I recall how pleased he was on his return from a 2009 lecture tour in the United States to report that he had received a vote of congratulation by the U.S. House of Representatives, proposed by the Representative of the State of Louisiana. He wrote, “I was further overwhelmed by the gift of the keys of the cities of Monroe, LA and Natchez, MS, and the proclamation by the Secretary of State of Louisiana of 29 September (the date of my lecture in Baton Rouge) ‘Geza Vermes Day’ for the whole State. Humble academics in Britain, we are not used to this kind of treatment. Thank you, USA.”
It chanced that I was lecturing at the Qumran Forum in Oxford about a week before he passed away. The original plan was for him to chair the seminar, so we were in frequent contact in the weeks before, but in the event he had to be in the hospital while I was there, and I was very sad not to get to see him.

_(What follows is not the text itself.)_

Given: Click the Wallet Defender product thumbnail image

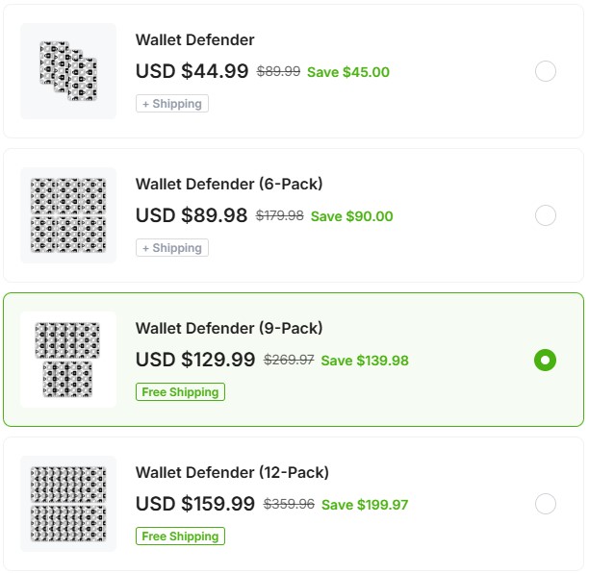Looking at the screenshot, I should [68, 71].
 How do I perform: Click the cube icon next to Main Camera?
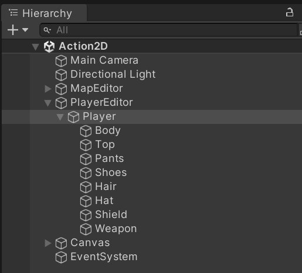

Professor Vermes was a tremendously influential figure in the field of Second Temple Judaism, especially, but by no means exclusively, the Dead Sea Scrolls. He also published much stimulating work about Christian origins and the historical Jesus. He was truly both a scholar and a gentleman, his bearing always dignified, but with a deadpan sense of humor that sometimes took one by surprise. Once, in tribute to the ever-tardy British rail system, he welcomed my arrival at the Oxford rail station in a voice of astonishment with “Your train was on time!”
A giant in our field has passed from the earth, a giant and a good and gracious man. I will miss him a great deal. May his memory be for a blessing.